Saved entries:
····················

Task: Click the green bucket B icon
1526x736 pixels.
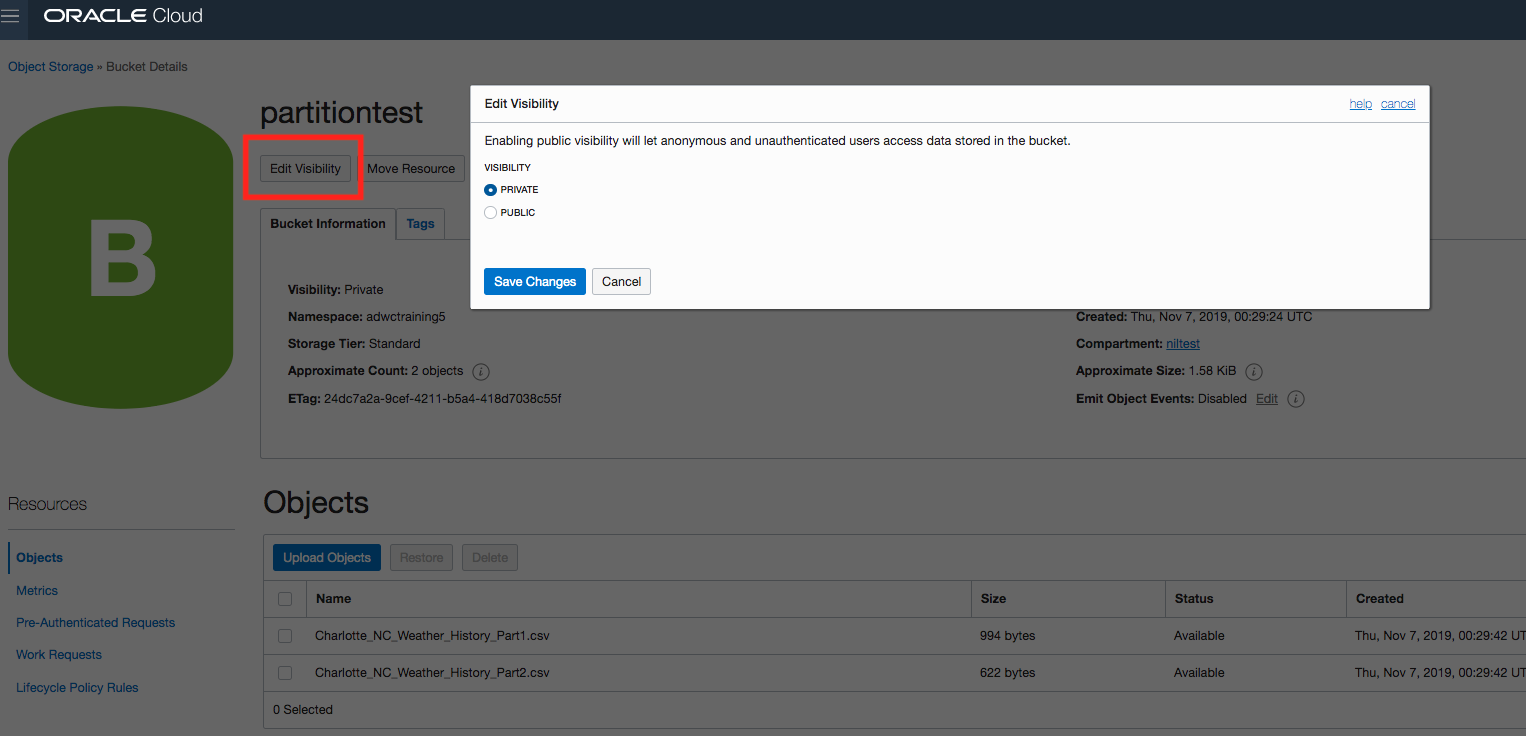Action: 121,259
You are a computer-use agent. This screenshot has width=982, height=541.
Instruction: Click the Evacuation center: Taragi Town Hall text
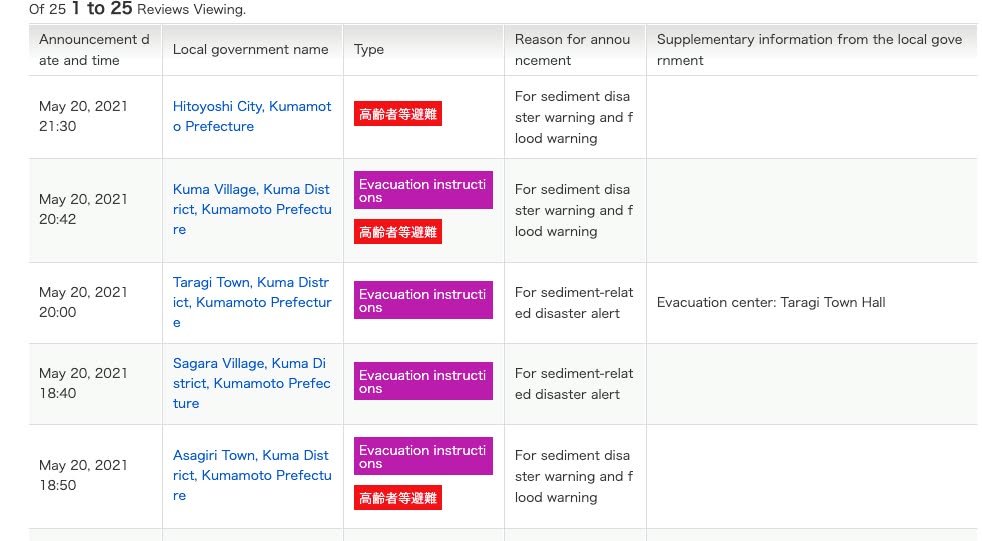point(771,302)
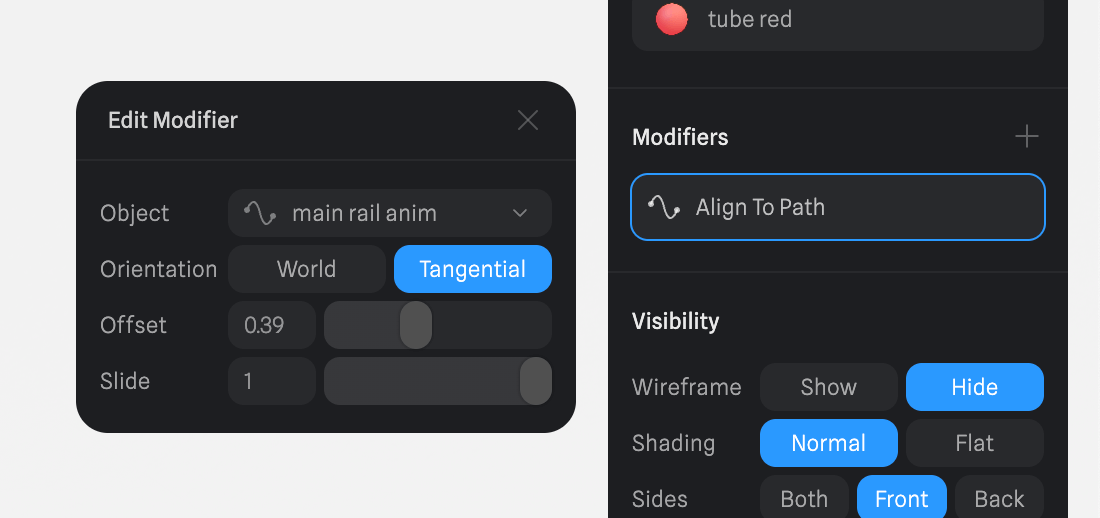Viewport: 1100px width, 518px height.
Task: Show the wireframe
Action: coord(829,387)
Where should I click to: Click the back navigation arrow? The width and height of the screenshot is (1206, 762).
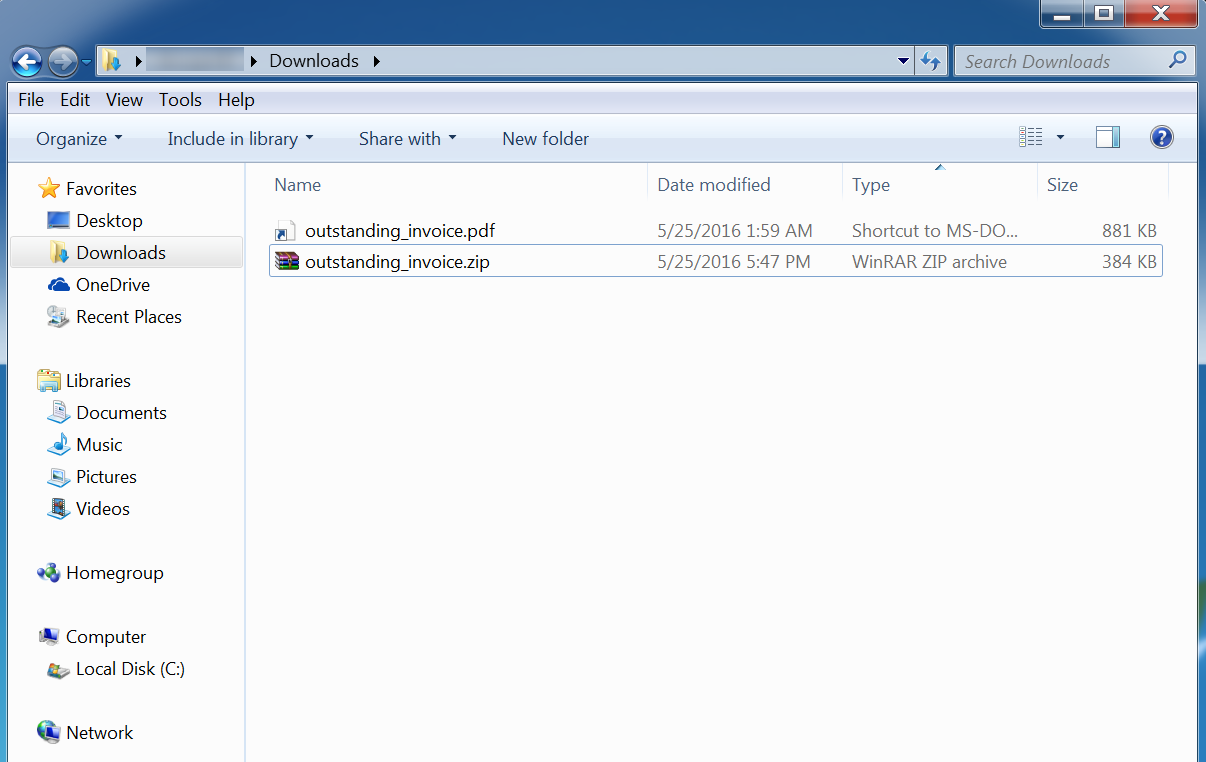(27, 61)
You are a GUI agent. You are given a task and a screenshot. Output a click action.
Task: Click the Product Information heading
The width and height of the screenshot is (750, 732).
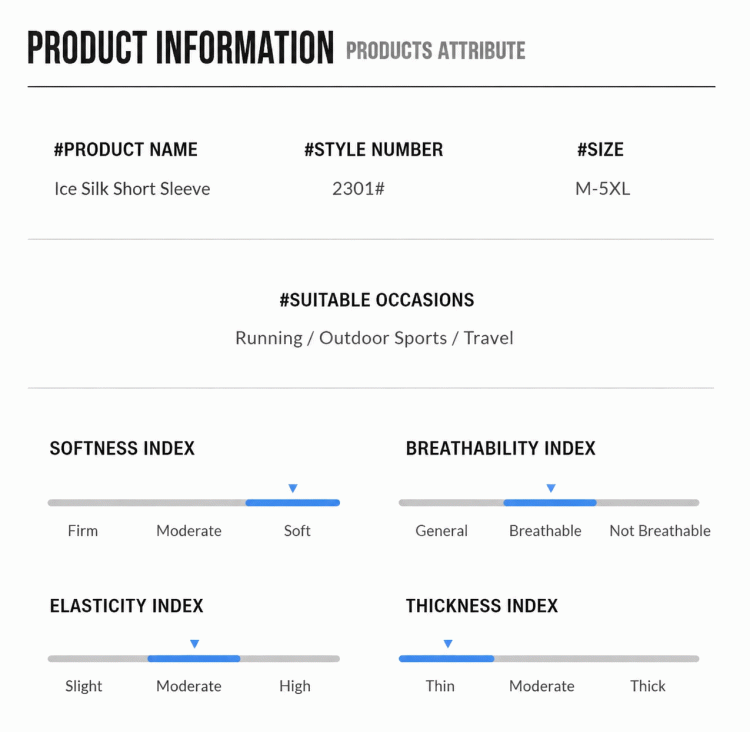[180, 47]
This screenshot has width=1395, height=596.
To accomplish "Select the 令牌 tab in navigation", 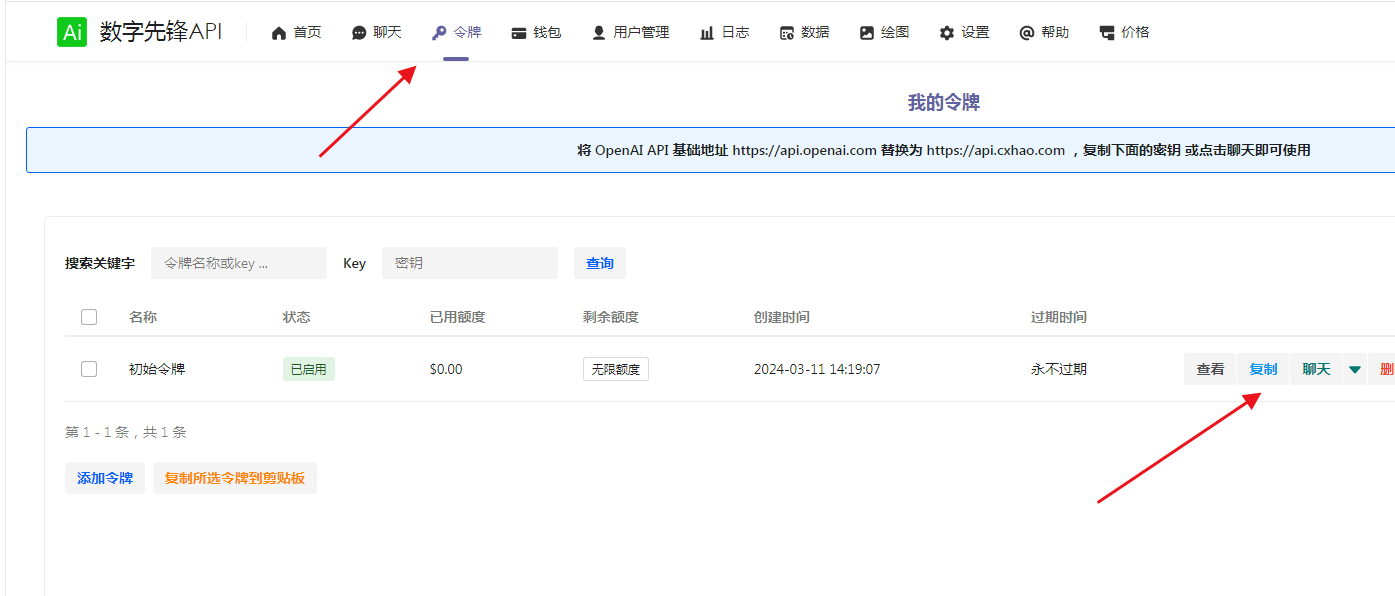I will pyautogui.click(x=456, y=33).
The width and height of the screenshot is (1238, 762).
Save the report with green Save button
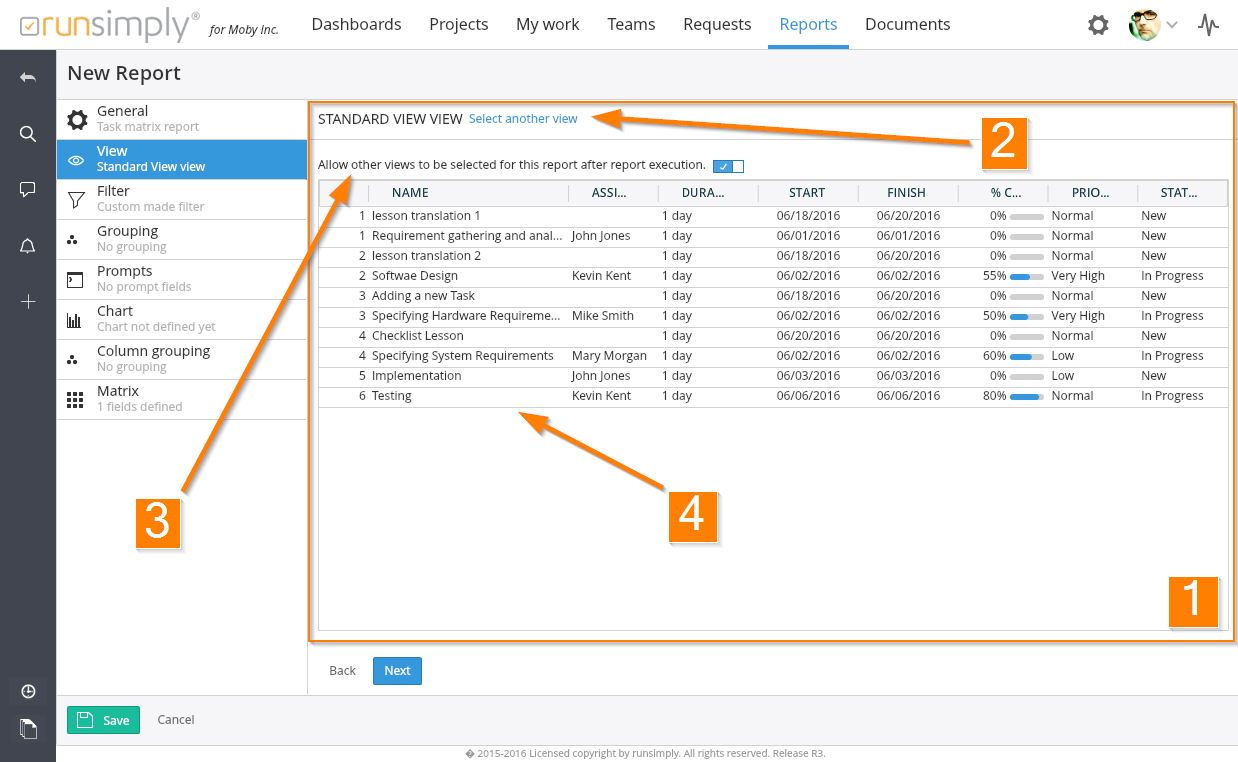pos(103,720)
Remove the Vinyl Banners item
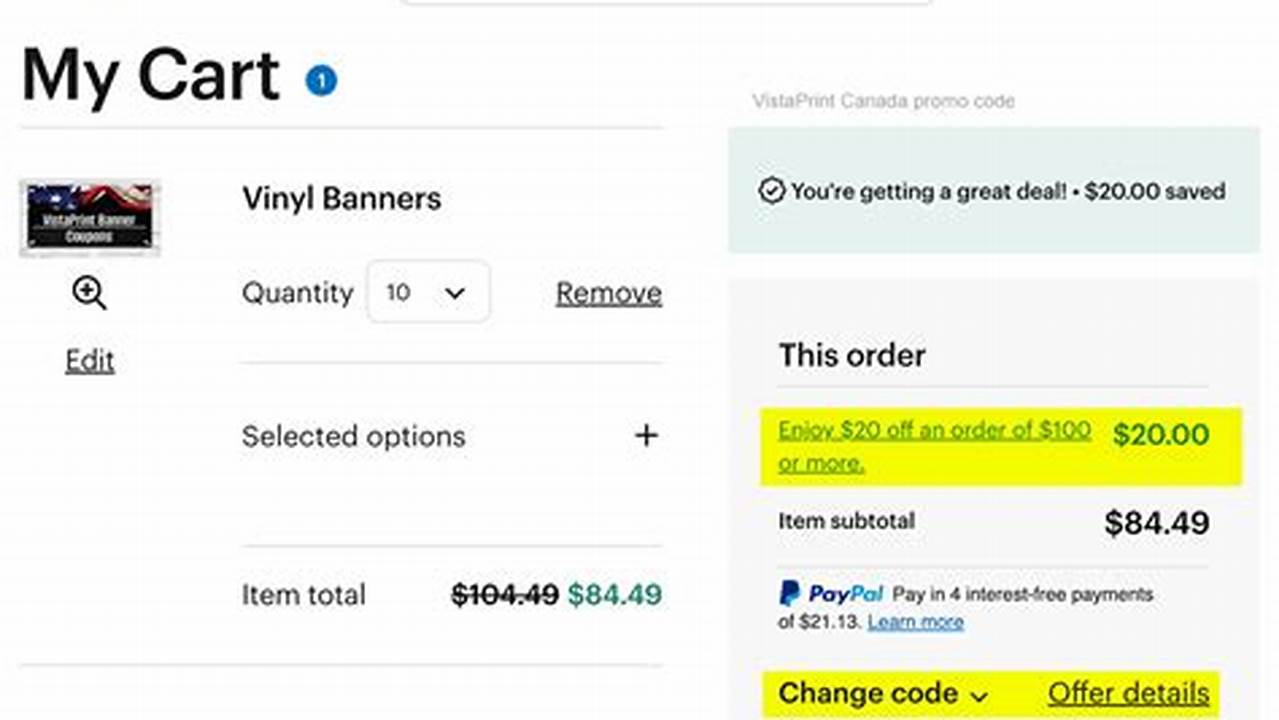The image size is (1279, 720). [608, 292]
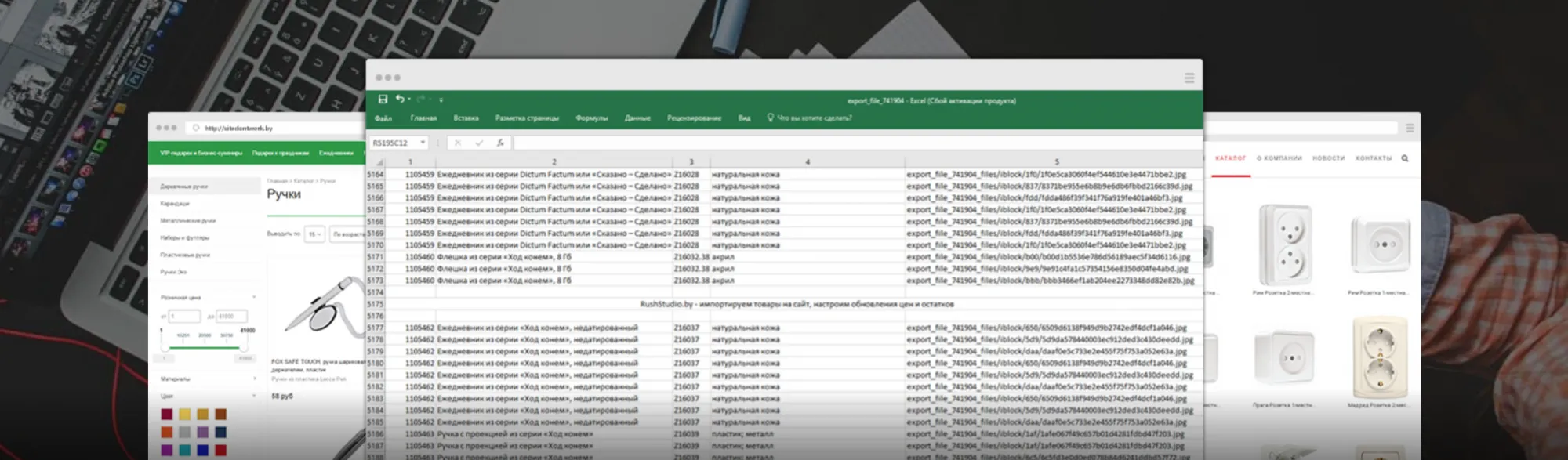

····················

■ **Task item**:
Copy out all lines above holding "This".

■ **Solution**:
You are a computer-use agent. This screenshot has width=982, height=541.
This screenshot has width=1395, height=596.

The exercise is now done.